Le soleil se lève à peine sur le campement de toile, et déjà les hommes, chaînes aux pieds, s’attablent pour prendre leur petit déjeuner constitué d’une tranche de pain et de café noir.

L’atmosphère est lourde, les visages tendus et les conversations rares. Au fond des yeux, on peut lire une seule question: « Serai-je encore là ce soir ? ». Chacun épie son voisin, comme pour se convaincre qu’une fois encore, la fatalité s’abattra sur l’autre.

Ils sont une cinquantaine, tous volontaires, des repris de justice condamnés à de lourdes peines, venus là sur la promesse d’une libération anticipée.

Mais combien d’entre eux pourront en jouir effectivement ? Tant ont déjà sauté sur ces mines qu’ils dénichent 12 heures par jour, grattant à mains nues ces dunes sur lesquelles les engins motorisés ne peuvent passer... ou ont dû être internés dans des asiles, rendus fous par les explosions et la peur. Ils sont très peu à supporter cette tension nerveuse, à garder les gestes sûrs et précis pour dégager l’engin de mort et permettre aux professionnels de le désamorcer.

Les plus résistants sont aussi les plus endurcis, ceux qui n’ont plus rien à perdre. Des êtres qui, pour l’avoir eux-mêmes donnée avec une sauvagerie sans nom, côtoient la mort comme une vieille amie.

Aucun de ces criminels ne songe à l’utilité de sa présence en ces lieux, et bien rares sont ceux qui voient en leur mission une ultime chance de se racheter.

Tel ce jeune homme, qu’un crime abject a envoyé passer les plus belles années de sa vie derrière les barreaux. Y a-t-il encore quelque chose d’humain, dans cet être froid et insensible ? A le regarder saisir à pleines poignées, sans aucune hésitation ni précaution, le sable sous lequel repose une mine prête à se détruire au plus petit faux mouvement, il y aurait matière à en douter...>>

 

Avec un pincement de lèvres désabusé, le Tsar renonça à écouter plus longtemps la lecture de l’article consacré au camp par un grand hebdomadaire national, et demanda du regard l’autorisation de sortir de la tente réfectoire, pour aller profiter des dernières heures du jour.

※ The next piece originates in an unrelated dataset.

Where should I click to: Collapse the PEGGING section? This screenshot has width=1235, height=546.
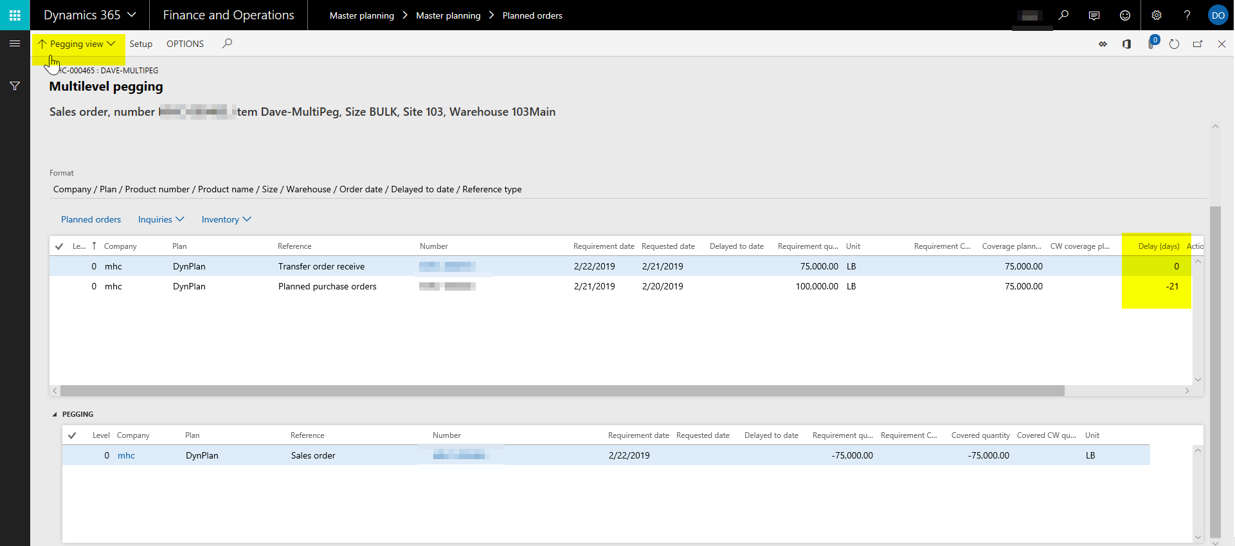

Ainsi, assis sur la plage, les yeux perdus dans l’immensité de l’océan, il ne chercha plus à repousser ces souvenirs qui le hantaient jour et nuit depuis près de 8 ans.

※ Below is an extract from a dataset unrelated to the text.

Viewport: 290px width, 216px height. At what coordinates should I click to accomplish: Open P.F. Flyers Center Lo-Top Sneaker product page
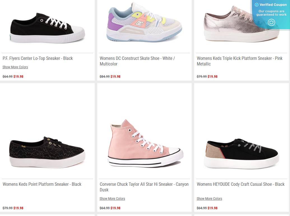click(x=38, y=58)
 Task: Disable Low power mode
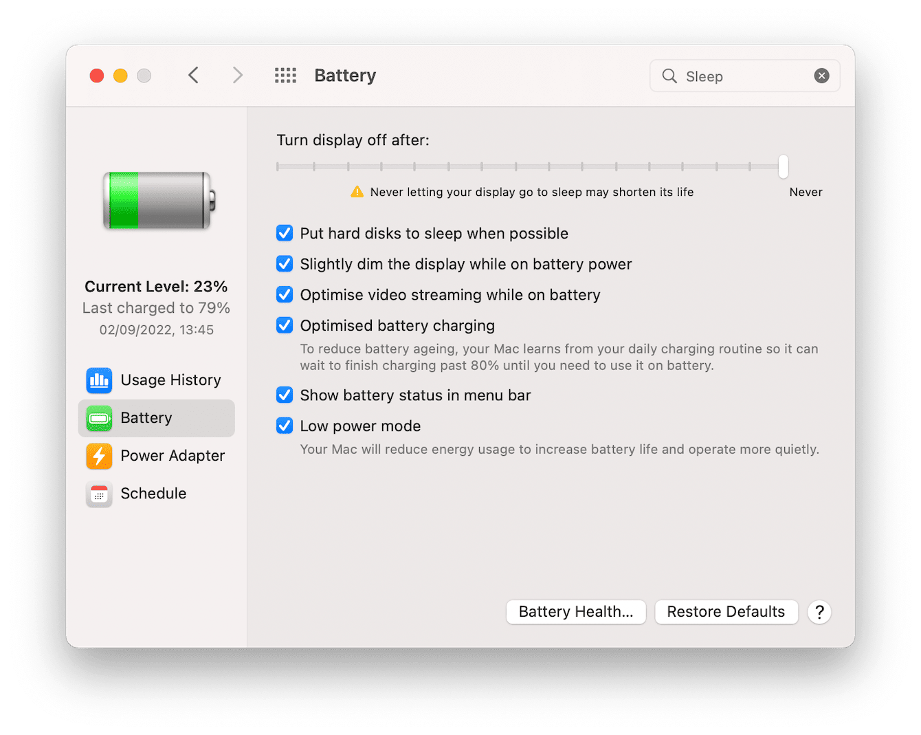(x=284, y=426)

Qu’ils étaient loin, ces 13 mois de répit au cours desquels il lui avait été permis de jouir pleinement de la vie. Tout allait si bien alors... trop bien même. Il aurait dû se douter qu’un jour ou l’autre son château de carte s’écroulerait ! Mais il était si fatigué d’être toujours sur le qui-vive, de toujours craindre le pire... il avait cédé à la tentation de profiter de l’instant présent, de recommencer à zéro comme le lui avait si souvent dit le Commodore.

Qu’aurait-il pu demander de plus que ce qu’il avait au sein de la bande à Charly ?

Lui, le garçon isolé, rejeté, méprisé, avait enfin réussi à devenir quelqu’un dans ce milieu constitué d’hommes plus forts, plus âgés, et plus expérimentés que lui.

Pour la première fois de son existence il se sentait bien, lorsqu’il débarquait avec ses camarades devant des usines et qu’il voyait les regards terrorisés des grévistes posés sur le vieux camion. Il jubilait, en voyant la fuite éperdue des ouvriers devant ce groupe armé de matraques avançant au pas cadencé.

Apeurer. Menacer. Frapper. Voilà ce qu’il aimait par-dessus tout. Voir les gens se liquéfier devant lui, sans qu’il ait besoin de faire un geste. Il en avait besoin pour trouver son équilibre, et c’était parce que les *contrats* étaient trop rares à son goût qu’il avait manœuvré de façon à obtenir la charge de récupérer auprès de pauvres chômeurs, l’argent prêté à des taux exorbitants par le Gentleman.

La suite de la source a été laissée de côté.